Let me start with a proverbial throat clearing about what we all know is the difficulty of changing someone’s mind. It is often very difficult, and people are reluctant to change their minds. And we all tend to believe that we are all more open-minded than we actually are. That said, I TO DO I think I am more willing than most to change my mind, even on very fundamental issues that have major implications for life. Two examples: for a significant fraction of my life, I was a fairly devout and believing Christian. But I am now an atheist, because I have encountered a variety of arguments that I found convincing and so have changed my mind on the subject. (It also makes me somewhat skeptical when people say things like “there is no point in debating religion, no one ever changes their mind,” because I (I certainly did, and I know many other people who did, for the same reasons I did.) Second, I ate such a meat-heavy diet that I was pretty close to the people who follow the so-called “carnivore diet” today. But I’ve read Debate between Michael Huemer and Bryan Caplan I stopped eating meat that very day, because I found Huemer’s arguments much more powerful and convincing than Caplan’s. I had no difficulty abandoning my long-held religious beliefs or fundamentally changing my diet and lifestyle once I encountered compelling arguments that were contrary to my own views at the time.
So, here are a few things that I believe to be true and that I think are controversial enough that a number of readers will dispute them. Now, I’m not asking you to try to decide the issue in the comments here – there’s not much one can do in a blog post or comment. Instead, if you disagree with my view on something, What do you think would be the best, strongest and most convincing explanation of the opposing point of view? – an argument that you would personally be willing to endorse? Depending on what happens, I will pick one and read it, and I may turn my reaction into one of my in-depth critiques of several articles.

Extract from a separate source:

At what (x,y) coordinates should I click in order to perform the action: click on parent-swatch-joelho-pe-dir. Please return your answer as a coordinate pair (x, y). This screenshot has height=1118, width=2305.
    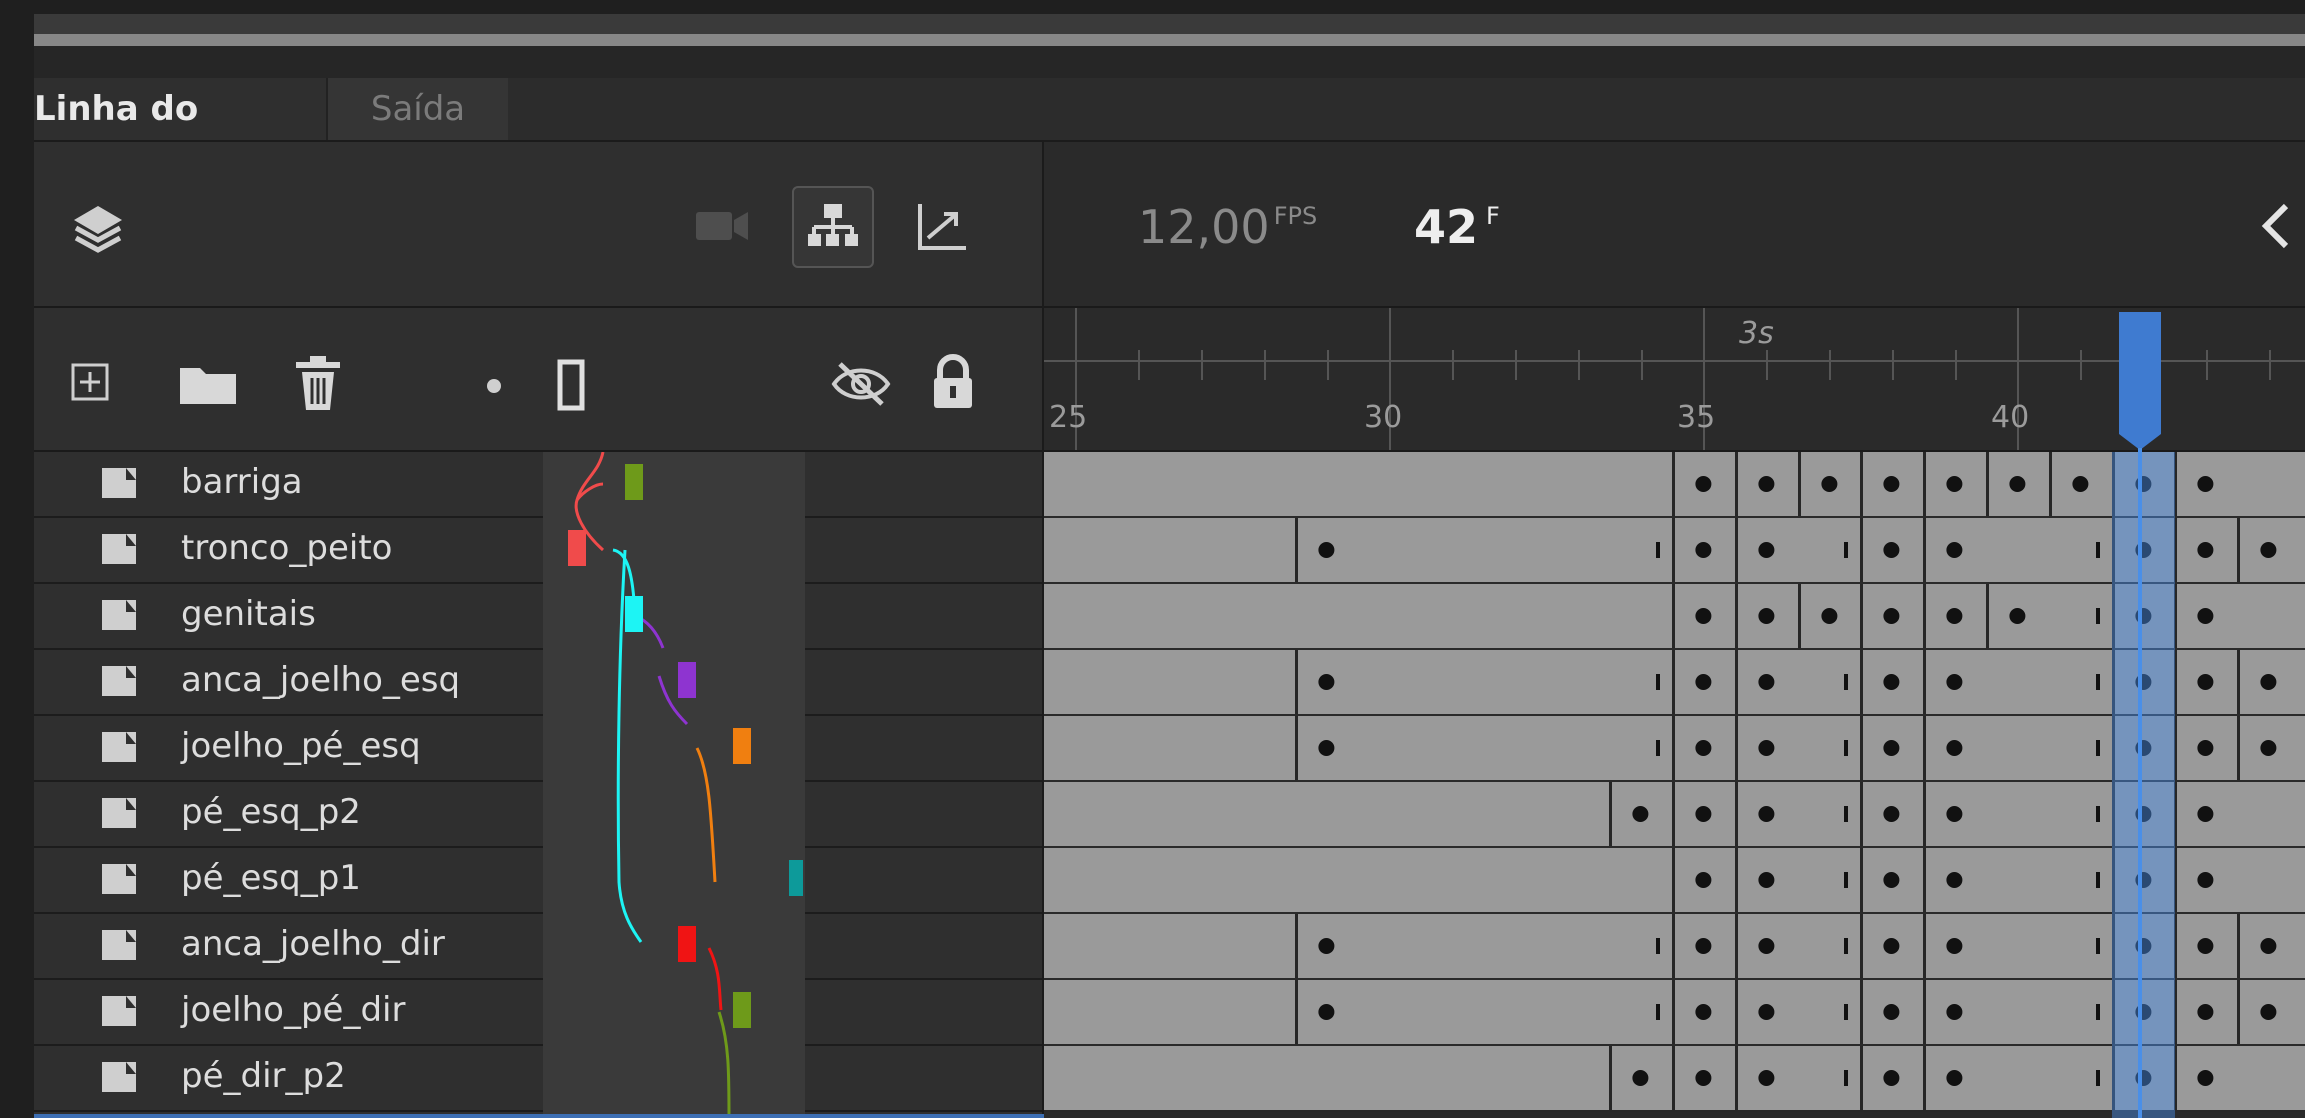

Now that that’s out of the way, here are some ideas I have in mind.
- Moral realism – the idea that there are objective moral facts about what is right and wrong, regardless of what one thinks of them. In other words, if Nazi Germany had won World War II and conquered the entire world, and all subsequent generations had been raised to believe that the Holocaust was a great good, the fact would still remain that the Holocaust was evil. While this is not exactly an unpopular view of mine (moral realism is the majority (even if philosophers don’t all agree on this, after all), there is still enough disagreement to make it worth exploring. If you lean toward moral antirealism, what book, article, or essay do you think is the best example of it?

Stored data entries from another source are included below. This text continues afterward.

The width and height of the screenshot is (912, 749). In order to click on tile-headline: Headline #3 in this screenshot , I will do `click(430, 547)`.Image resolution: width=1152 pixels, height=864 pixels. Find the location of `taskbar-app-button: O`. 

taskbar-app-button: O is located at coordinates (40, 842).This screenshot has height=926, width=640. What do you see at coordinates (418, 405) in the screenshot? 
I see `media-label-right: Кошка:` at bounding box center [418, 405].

- There is nothing morally special about the state. I do not mean that state action is never justified. I mean that nothing justifies state coercion that does not also justify individual coercion. If a situation does not justify individual coercion, it does not justify state coercion either. Again, this does not mean that justified state action is an empty set—because justified individual coercion is not an empty set either. But the two sets are equal, or so it seems to me. Furthermore, I reject what Jason Brennan said. calls the “special immunity thesis” in favor of the “moral parity thesis.” That is, the actions of the state must be evaluated by the same moral standards as those of any other person or organization, and can be legitimately resisted on the same basis. If you disagree and believe that the rightness of coercion does not depend on the circumstances creating the justification, but rather on the WHO If you believe that state agents enjoy special moral immunity from resistance when they act unjustly, which argument do you think is most compelling?

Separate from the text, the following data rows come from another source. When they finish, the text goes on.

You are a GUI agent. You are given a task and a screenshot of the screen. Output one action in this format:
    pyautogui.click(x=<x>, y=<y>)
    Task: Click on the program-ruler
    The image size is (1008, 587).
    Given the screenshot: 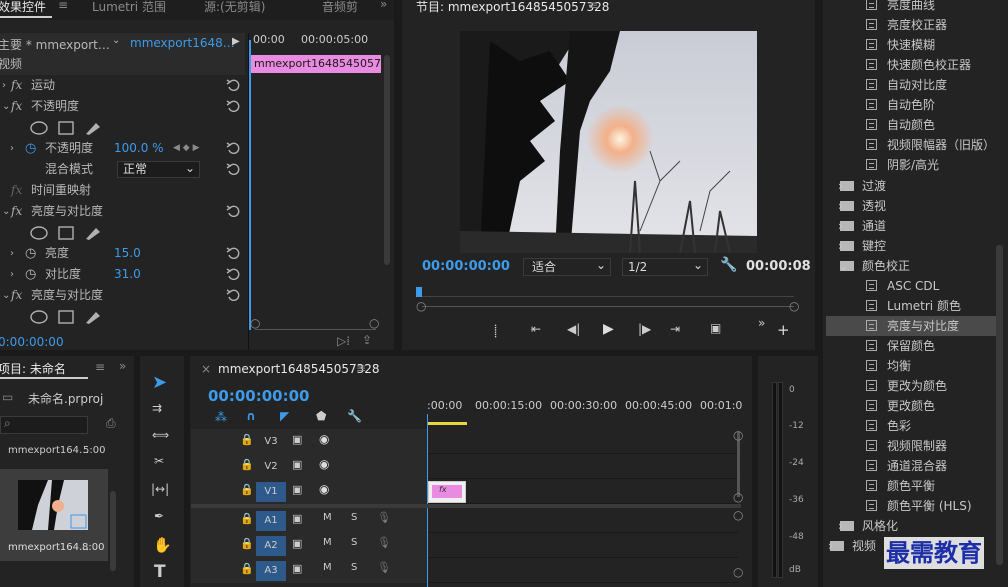 What is the action you would take?
    pyautogui.click(x=608, y=296)
    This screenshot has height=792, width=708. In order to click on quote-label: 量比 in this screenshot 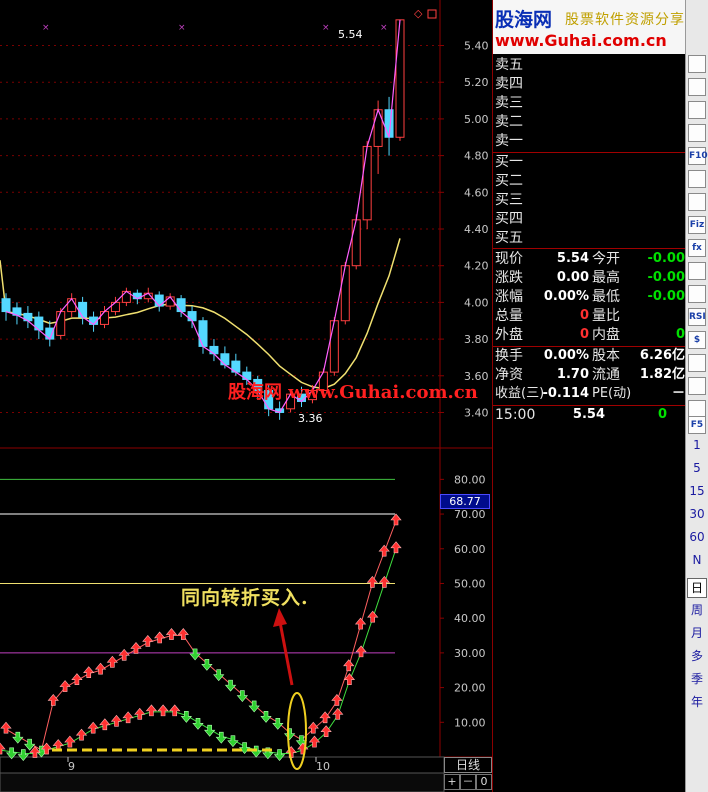, I will do `click(606, 316)`.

- Equality of outcomes has no intrinsic value. While equality of outcomes may have beneficial effects, these effects are only instrumental. Of course, being “merely” instrumentally beneficial does not mean that something is unimportant. But equality of outcomes has no intrinsic value. Imagine a world where poverty is immense, crippling, and equal, and another world where no one suffers from poverty but some are better off than others. Someone who believes in the intrinsic value of equality of outcomes might still accept that the second world is better. generally – they might admit that the intrinsic value of equality of outcomes is outweighed by the instrumental value of eliminating poverty. But they should still argue that there is at least a certain sense In which the first world is better, even if the second is better overall. To me, there is no sense in which the first world is better – equality of misery and suffering does not create a compensatory good by virtue of its equality. But if you think there is real, intrinsic value in equality of outcomes, what is the best argument you can make to me?
- There is no coherent concept of aggregate decisions or preferences. In other words, phrases like “we, as a society, have decided” this or that are at best misleading shorthand and at worst fundamentally incoherent. There is no meaningful sense that individual decisions can be aggregated into an aggregate social decision, or that individual preferences can somehow be transformed into a meaningful social preference. But perhaps you disagree and think that there is a deeply meaningful concept of social preferences. If so, tell me who makes the strongest argument for this and where I can find it.
I’ll stick with these four for now, but if it proves fruitful, I might try this approach again. Commenters, go for it!